__EXERCISE PROMPT__
From the line containing "Open the Goals breadcrumb link" down to the last line of the entries, print each line exactly and leave the pictures out.

Records drawn from a dataset
=== Begin Enclosure ===
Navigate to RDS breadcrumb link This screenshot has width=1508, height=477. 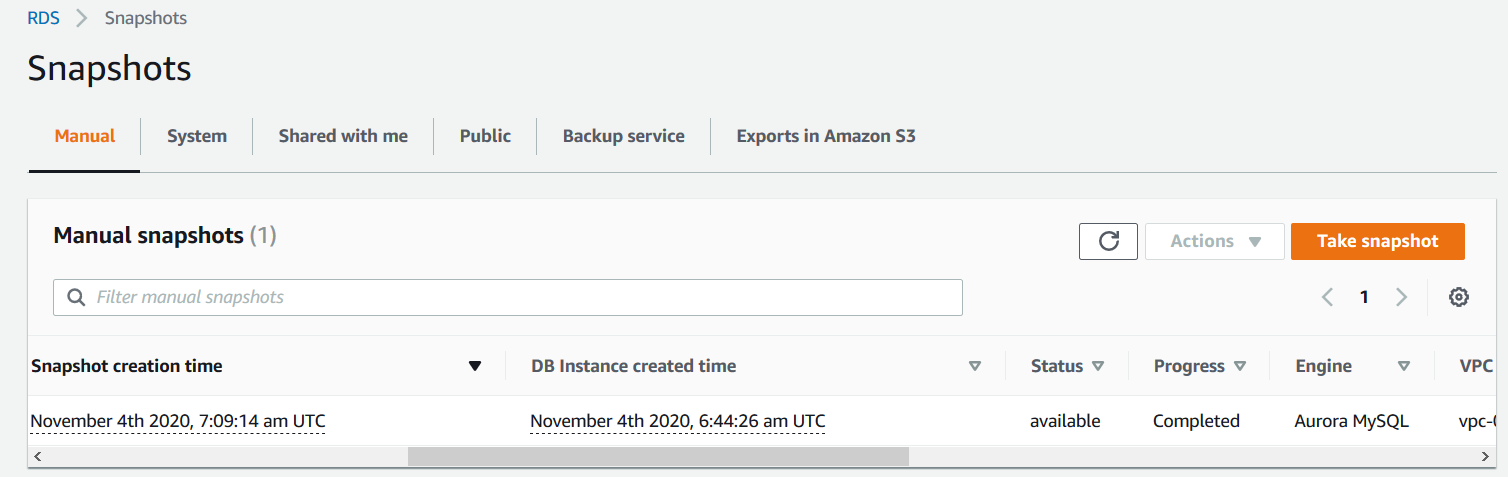[x=44, y=18]
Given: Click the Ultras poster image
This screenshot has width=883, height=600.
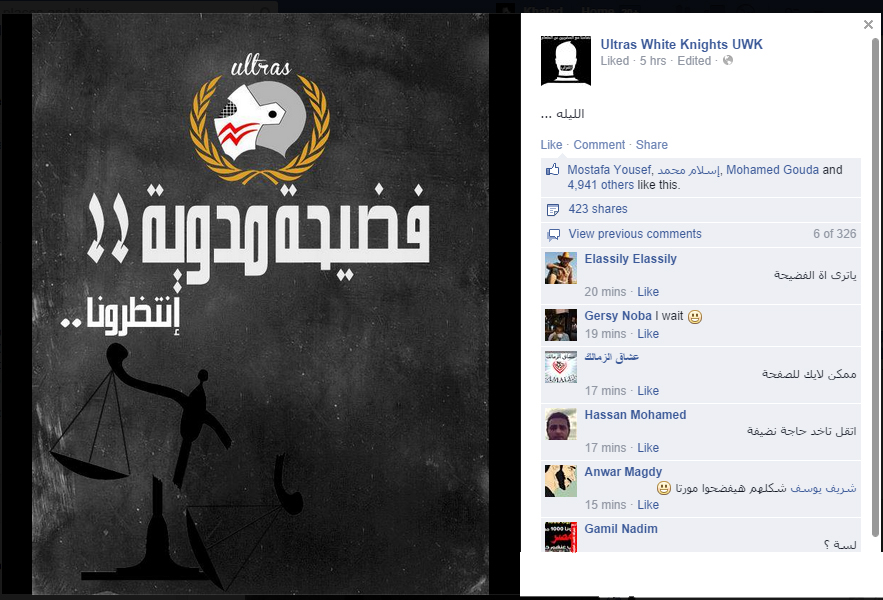Looking at the screenshot, I should (260, 304).
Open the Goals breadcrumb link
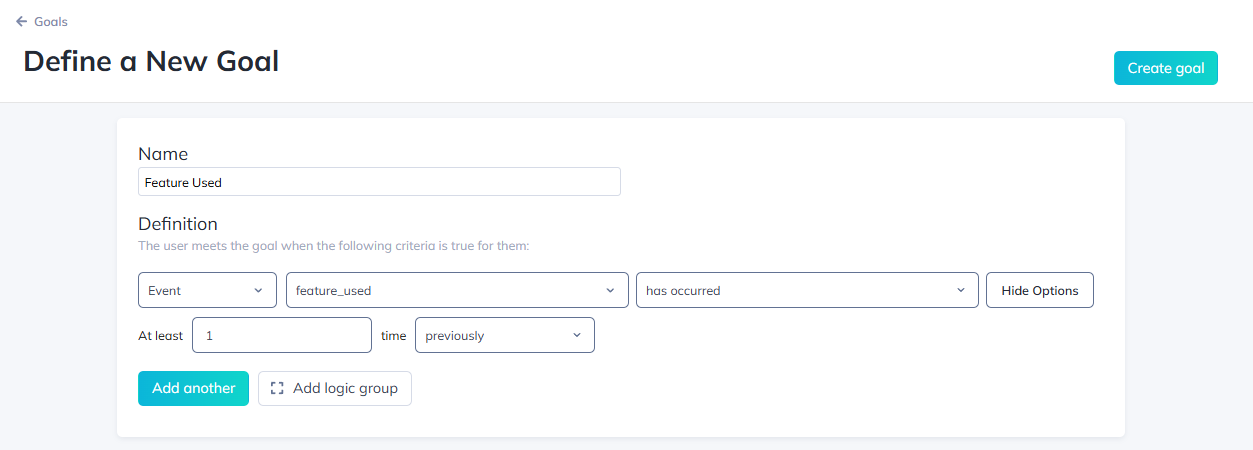This screenshot has width=1253, height=450. tap(50, 21)
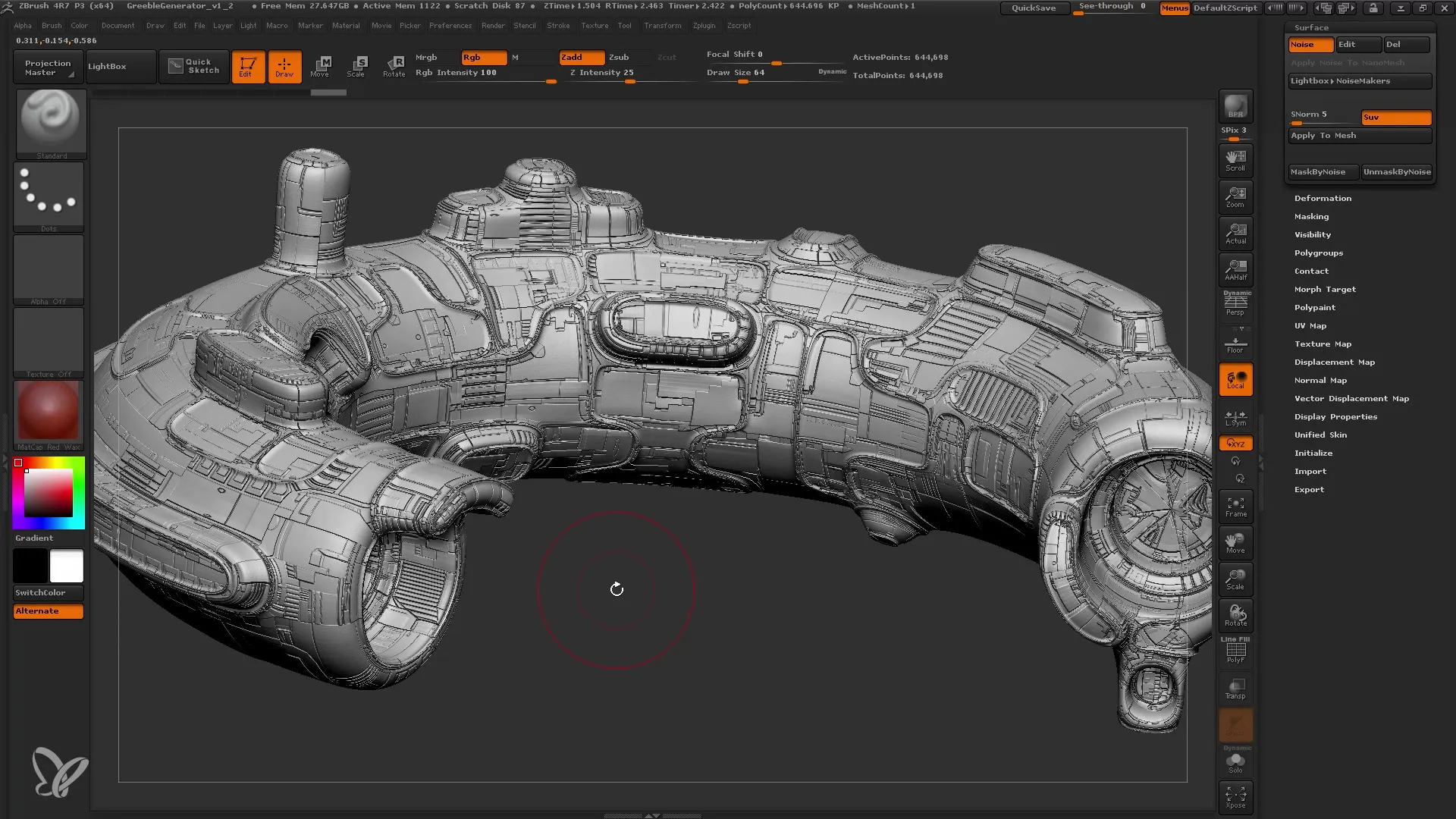Select the Scale tool in toolbar
Screen dimensions: 1456x819
[x=357, y=65]
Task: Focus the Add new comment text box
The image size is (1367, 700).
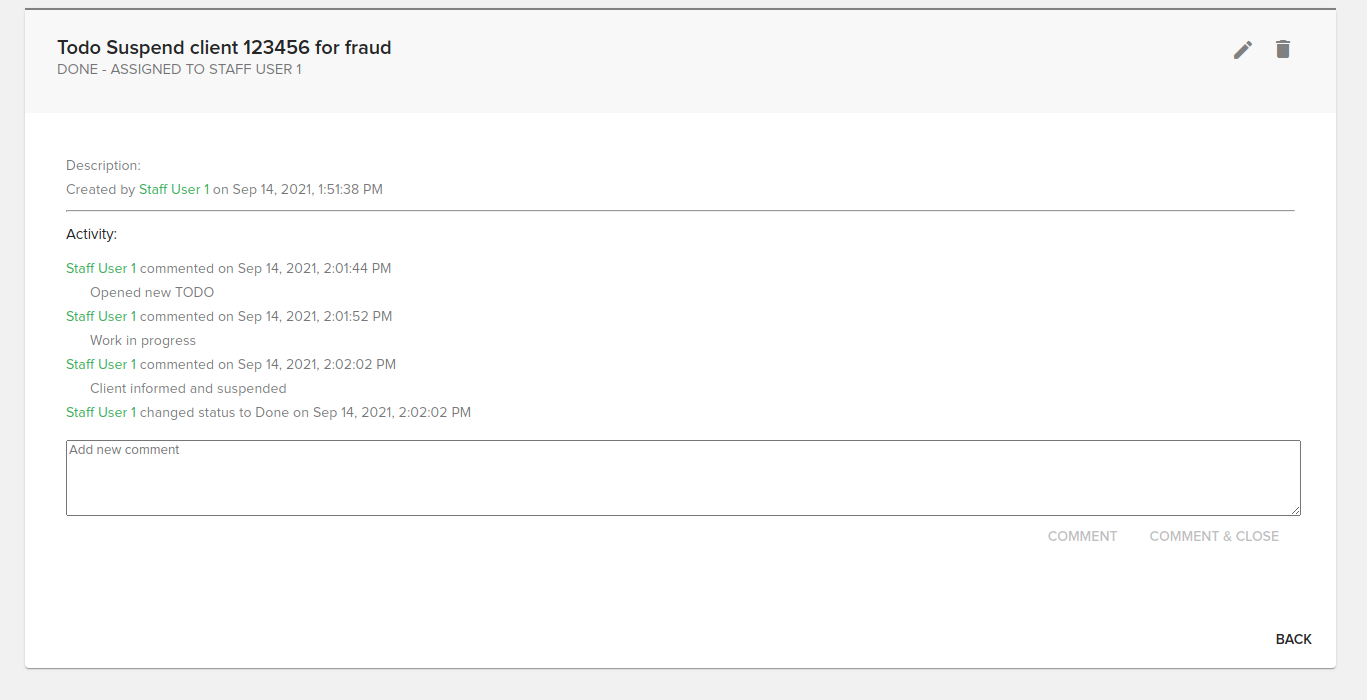Action: click(x=682, y=478)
=== End Enclosure ===
__WRITTEN SOLUTION__
Open the Goals breadcrumb link
This screenshot has width=1253, height=450. tap(50, 21)
Select the Scale tool in toolbar
Screen dimensions: 1456x819
[x=357, y=65]
Task: Focus the Add new comment text box
The image size is (1367, 700).
Action: click(x=682, y=478)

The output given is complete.